Segment Start: Source data
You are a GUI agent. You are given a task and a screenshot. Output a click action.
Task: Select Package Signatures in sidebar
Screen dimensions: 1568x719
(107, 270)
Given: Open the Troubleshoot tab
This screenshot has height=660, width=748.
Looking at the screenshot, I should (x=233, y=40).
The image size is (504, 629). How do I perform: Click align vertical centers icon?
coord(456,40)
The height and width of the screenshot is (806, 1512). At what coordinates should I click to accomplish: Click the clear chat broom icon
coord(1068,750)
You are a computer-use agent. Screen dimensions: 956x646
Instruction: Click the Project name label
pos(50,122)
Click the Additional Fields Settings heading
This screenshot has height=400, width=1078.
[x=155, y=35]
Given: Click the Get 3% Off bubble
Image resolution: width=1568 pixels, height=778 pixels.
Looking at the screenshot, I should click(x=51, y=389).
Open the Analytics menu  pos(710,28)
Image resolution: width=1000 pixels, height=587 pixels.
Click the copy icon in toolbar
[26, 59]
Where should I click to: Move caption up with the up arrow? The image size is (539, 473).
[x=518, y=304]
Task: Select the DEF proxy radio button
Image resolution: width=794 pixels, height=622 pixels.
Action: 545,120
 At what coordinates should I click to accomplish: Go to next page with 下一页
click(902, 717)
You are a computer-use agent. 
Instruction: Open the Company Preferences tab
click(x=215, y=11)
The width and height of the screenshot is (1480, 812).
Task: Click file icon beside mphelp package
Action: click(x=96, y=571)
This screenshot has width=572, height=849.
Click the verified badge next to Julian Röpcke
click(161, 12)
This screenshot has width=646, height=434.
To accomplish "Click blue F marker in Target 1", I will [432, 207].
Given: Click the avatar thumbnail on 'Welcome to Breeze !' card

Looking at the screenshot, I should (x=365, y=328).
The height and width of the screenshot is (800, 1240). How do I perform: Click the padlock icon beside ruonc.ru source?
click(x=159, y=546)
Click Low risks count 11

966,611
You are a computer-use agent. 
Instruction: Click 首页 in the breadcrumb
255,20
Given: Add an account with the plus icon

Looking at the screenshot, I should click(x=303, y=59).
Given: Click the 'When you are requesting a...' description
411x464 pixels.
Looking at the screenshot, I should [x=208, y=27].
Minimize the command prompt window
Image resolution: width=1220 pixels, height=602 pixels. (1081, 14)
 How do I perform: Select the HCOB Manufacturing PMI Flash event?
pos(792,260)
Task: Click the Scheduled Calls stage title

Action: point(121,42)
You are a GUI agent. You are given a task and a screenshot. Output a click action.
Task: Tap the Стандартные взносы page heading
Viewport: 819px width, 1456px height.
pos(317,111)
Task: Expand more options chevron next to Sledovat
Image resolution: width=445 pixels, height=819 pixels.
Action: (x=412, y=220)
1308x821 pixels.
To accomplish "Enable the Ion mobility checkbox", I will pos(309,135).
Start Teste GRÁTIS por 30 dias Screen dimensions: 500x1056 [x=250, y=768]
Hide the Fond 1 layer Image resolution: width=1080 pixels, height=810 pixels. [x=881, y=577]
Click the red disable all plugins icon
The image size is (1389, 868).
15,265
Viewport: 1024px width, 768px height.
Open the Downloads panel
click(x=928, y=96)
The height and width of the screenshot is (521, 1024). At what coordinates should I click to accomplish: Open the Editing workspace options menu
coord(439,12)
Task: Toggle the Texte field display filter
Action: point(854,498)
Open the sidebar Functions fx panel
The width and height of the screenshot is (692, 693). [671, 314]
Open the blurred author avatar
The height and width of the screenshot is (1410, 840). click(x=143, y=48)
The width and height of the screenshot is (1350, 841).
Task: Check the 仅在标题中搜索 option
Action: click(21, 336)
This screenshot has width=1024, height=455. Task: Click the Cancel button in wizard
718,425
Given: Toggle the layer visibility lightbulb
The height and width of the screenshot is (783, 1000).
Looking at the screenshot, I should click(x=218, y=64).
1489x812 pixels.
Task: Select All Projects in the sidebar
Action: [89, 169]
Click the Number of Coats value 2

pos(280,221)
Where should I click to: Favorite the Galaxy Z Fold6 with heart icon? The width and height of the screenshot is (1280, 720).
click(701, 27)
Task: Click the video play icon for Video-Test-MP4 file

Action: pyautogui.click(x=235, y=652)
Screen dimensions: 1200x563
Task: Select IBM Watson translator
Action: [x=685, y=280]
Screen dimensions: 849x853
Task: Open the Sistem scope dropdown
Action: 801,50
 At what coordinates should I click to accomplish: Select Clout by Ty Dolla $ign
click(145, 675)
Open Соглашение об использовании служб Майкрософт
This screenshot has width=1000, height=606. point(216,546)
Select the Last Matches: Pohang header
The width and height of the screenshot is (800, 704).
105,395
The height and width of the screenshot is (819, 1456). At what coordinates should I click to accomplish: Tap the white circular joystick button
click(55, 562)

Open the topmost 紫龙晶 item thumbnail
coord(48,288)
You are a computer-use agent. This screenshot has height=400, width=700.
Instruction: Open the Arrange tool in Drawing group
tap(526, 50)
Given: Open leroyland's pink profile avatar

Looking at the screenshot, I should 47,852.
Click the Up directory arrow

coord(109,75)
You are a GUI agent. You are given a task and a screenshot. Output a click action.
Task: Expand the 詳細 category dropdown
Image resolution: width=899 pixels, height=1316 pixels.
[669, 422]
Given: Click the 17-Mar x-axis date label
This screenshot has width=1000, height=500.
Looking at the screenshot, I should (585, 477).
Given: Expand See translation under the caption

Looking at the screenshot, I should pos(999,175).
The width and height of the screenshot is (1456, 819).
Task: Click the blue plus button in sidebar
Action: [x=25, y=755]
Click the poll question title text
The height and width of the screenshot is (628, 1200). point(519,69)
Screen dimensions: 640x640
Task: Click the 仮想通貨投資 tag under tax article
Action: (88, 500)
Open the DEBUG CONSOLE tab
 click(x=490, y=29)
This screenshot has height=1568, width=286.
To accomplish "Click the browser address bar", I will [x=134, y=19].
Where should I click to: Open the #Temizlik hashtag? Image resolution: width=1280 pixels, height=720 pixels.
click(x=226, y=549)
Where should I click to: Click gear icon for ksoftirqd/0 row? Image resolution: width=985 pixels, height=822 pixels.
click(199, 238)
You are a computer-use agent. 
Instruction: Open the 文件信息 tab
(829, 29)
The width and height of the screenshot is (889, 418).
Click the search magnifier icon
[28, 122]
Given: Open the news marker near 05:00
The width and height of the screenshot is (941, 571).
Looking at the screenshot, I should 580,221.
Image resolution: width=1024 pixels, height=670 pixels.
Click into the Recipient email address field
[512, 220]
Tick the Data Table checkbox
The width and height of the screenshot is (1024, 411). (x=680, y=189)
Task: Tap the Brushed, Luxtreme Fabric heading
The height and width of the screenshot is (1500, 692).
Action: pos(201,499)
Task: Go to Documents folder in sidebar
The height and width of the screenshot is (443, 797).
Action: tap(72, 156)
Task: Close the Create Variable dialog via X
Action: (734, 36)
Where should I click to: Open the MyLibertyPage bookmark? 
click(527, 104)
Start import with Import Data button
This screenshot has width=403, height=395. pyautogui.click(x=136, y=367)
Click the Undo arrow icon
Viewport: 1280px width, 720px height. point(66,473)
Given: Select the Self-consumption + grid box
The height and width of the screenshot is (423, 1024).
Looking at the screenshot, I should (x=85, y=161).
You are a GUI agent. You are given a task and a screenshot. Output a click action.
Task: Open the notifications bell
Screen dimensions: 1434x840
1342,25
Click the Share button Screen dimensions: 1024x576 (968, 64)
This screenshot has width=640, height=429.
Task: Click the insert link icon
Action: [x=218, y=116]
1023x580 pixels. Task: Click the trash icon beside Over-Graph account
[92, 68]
Segment End: Source data
- **About this exercise**
Output the data in full, exactly as it stands.

- **Response to this exercise**
You are a GUI agent. You are given a task and a screenshot. Output a click action.
Task: Select Package Signatures in sidebar
Screen dimensions: 1568x719
(107, 270)
Given: Open the Troubleshoot tab
This screenshot has height=660, width=748.
Looking at the screenshot, I should (x=233, y=40).
The image size is (504, 629). How do I perform: Click align vertical centers icon?
coord(456,40)
The height and width of the screenshot is (806, 1512). At what coordinates should I click to accomplish: Click the clear chat broom icon
coord(1068,750)
You are a computer-use agent. Screen dimensions: 956x646
Instruction: Click the Project name label
pos(50,122)
Click the Additional Fields Settings heading
This screenshot has height=400, width=1078.
[x=155, y=35]
Given: Click the Get 3% Off bubble
Image resolution: width=1568 pixels, height=778 pixels.
Looking at the screenshot, I should click(x=51, y=389).
Open the Analytics menu  pos(710,28)
Image resolution: width=1000 pixels, height=587 pixels.
Click the copy icon in toolbar
[26, 59]
Where should I click to: Move caption up with the up arrow? The image size is (539, 473).
[x=518, y=304]
Task: Select the DEF proxy radio button
Image resolution: width=794 pixels, height=622 pixels.
Action: 545,120
 At what coordinates should I click to accomplish: Go to next page with 下一页
click(902, 717)
You are a computer-use agent. 
Instruction: Open the Company Preferences tab
click(x=215, y=11)
The width and height of the screenshot is (1480, 812).
Task: Click file icon beside mphelp package
Action: click(x=96, y=571)
This screenshot has width=572, height=849.
Click the verified badge next to Julian Röpcke
click(161, 12)
This screenshot has width=646, height=434.
To accomplish "Click blue F marker in Target 1", I will [432, 207].
Given: Click the avatar thumbnail on 'Welcome to Breeze !' card

Looking at the screenshot, I should (x=365, y=328).
The height and width of the screenshot is (800, 1240). How do I perform: Click the padlock icon beside ruonc.ru source?
click(x=159, y=546)
Click Low risks count 11

966,611
You are a computer-use agent. 
Instruction: Click 首页 in the breadcrumb
255,20
Given: Add an account with the plus icon

Looking at the screenshot, I should click(x=303, y=59).
Given: Click the 'When you are requesting a...' description
411x464 pixels.
Looking at the screenshot, I should [x=208, y=27].
Minimize the command prompt window
Image resolution: width=1220 pixels, height=602 pixels. (1081, 14)
 How do I perform: Select the HCOB Manufacturing PMI Flash event?
pos(792,260)
Task: Click the Scheduled Calls stage title

Action: point(121,42)
You are a GUI agent. You are given a task and a screenshot. Output a click action.
Task: Tap the Стандартные взносы page heading
Viewport: 819px width, 1456px height.
pos(317,111)
Task: Expand more options chevron next to Sledovat
Image resolution: width=445 pixels, height=819 pixels.
Action: (x=412, y=220)
1308x821 pixels.
To accomplish "Enable the Ion mobility checkbox", I will pos(309,135).
Start Teste GRÁTIS por 30 dias Screen dimensions: 500x1056 [x=250, y=768]
Hide the Fond 1 layer Image resolution: width=1080 pixels, height=810 pixels. [x=881, y=577]
Click the red disable all plugins icon
The image size is (1389, 868).
15,265
Viewport: 1024px width, 768px height.
Open the Downloads panel
click(x=928, y=96)
The height and width of the screenshot is (521, 1024). At what coordinates should I click to accomplish: Open the Editing workspace options menu
coord(439,12)
Task: Toggle the Texte field display filter
Action: point(854,498)
Open the sidebar Functions fx panel
The width and height of the screenshot is (692, 693). [671, 314]
Open the blurred author avatar
The height and width of the screenshot is (1410, 840). click(x=143, y=48)
The width and height of the screenshot is (1350, 841).
Task: Check the 仅在标题中搜索 option
Action: click(21, 336)
This screenshot has width=1024, height=455. Task: Click the Cancel button in wizard
718,425
Given: Toggle the layer visibility lightbulb
The height and width of the screenshot is (783, 1000).
Looking at the screenshot, I should click(x=218, y=64).
1489x812 pixels.
Task: Select All Projects in the sidebar
Action: [89, 169]
Click the Number of Coats value 2

pos(280,221)
Where should I click to: Favorite the Galaxy Z Fold6 with heart icon? The width and height of the screenshot is (1280, 720).
click(701, 27)
Task: Click the video play icon for Video-Test-MP4 file

Action: pyautogui.click(x=235, y=652)
Screen dimensions: 1200x563
Task: Select IBM Watson translator
Action: [x=685, y=280]
Screen dimensions: 849x853
Task: Open the Sistem scope dropdown
Action: 801,50
 At what coordinates should I click to accomplish: Select Clout by Ty Dolla $ign
click(145, 675)
Open Соглашение об использовании служб Майкрософт
This screenshot has width=1000, height=606. point(216,546)
Select the Last Matches: Pohang header
The width and height of the screenshot is (800, 704).
105,395
The height and width of the screenshot is (819, 1456). At what coordinates should I click to accomplish: Tap the white circular joystick button
click(55, 562)

Open the topmost 紫龙晶 item thumbnail
coord(48,288)
You are a computer-use agent. This screenshot has height=400, width=700.
Instruction: Open the Arrange tool in Drawing group
tap(526, 50)
Given: Open leroyland's pink profile avatar

Looking at the screenshot, I should 47,852.
Click the Up directory arrow

coord(109,75)
You are a GUI agent. You are given a task and a screenshot. Output a click action.
Task: Expand the 詳細 category dropdown
Image resolution: width=899 pixels, height=1316 pixels.
[669, 422]
Given: Click the 17-Mar x-axis date label
This screenshot has width=1000, height=500.
Looking at the screenshot, I should (585, 477).
Given: Expand See translation under the caption

Looking at the screenshot, I should pos(999,175).
The width and height of the screenshot is (1456, 819).
Task: Click the blue plus button in sidebar
Action: [x=25, y=755]
Click the poll question title text
The height and width of the screenshot is (628, 1200). point(519,69)
Screen dimensions: 640x640
Task: Click the 仮想通貨投資 tag under tax article
Action: (88, 500)
Open the DEBUG CONSOLE tab
 click(x=490, y=29)
This screenshot has height=1568, width=286.
To accomplish "Click the browser address bar", I will [x=134, y=19].
Where should I click to: Open the #Temizlik hashtag? Image resolution: width=1280 pixels, height=720 pixels.
click(x=226, y=549)
Where should I click to: Click gear icon for ksoftirqd/0 row? Image resolution: width=985 pixels, height=822 pixels.
click(199, 238)
You are a computer-use agent. 
Instruction: Open the 文件信息 tab
(829, 29)
The width and height of the screenshot is (889, 418).
Click the search magnifier icon
[28, 122]
Given: Open the news marker near 05:00
The width and height of the screenshot is (941, 571).
Looking at the screenshot, I should 580,221.
Image resolution: width=1024 pixels, height=670 pixels.
Click into the Recipient email address field
[512, 220]
Tick the Data Table checkbox
The width and height of the screenshot is (1024, 411). (x=680, y=189)
Task: Tap the Brushed, Luxtreme Fabric heading
The height and width of the screenshot is (1500, 692).
Action: pos(201,499)
Task: Go to Documents folder in sidebar
The height and width of the screenshot is (443, 797).
Action: tap(72, 156)
Task: Close the Create Variable dialog via X
Action: (734, 36)
Where should I click to: Open the MyLibertyPage bookmark? 
click(527, 104)
Start import with Import Data button
This screenshot has width=403, height=395. pyautogui.click(x=136, y=367)
Click the Undo arrow icon
Viewport: 1280px width, 720px height. point(66,473)
Given: Select the Self-consumption + grid box
The height and width of the screenshot is (423, 1024).
Looking at the screenshot, I should (x=85, y=161).
You are a GUI agent. You are given a task and a screenshot. Output a click action.
Task: Open the notifications bell
Screen dimensions: 1434x840
1342,25
Click the Share button Screen dimensions: 1024x576 (968, 64)
This screenshot has width=640, height=429.
Task: Click the insert link icon
Action: [x=218, y=116]
1023x580 pixels. Task: Click the trash icon beside Over-Graph account
[92, 68]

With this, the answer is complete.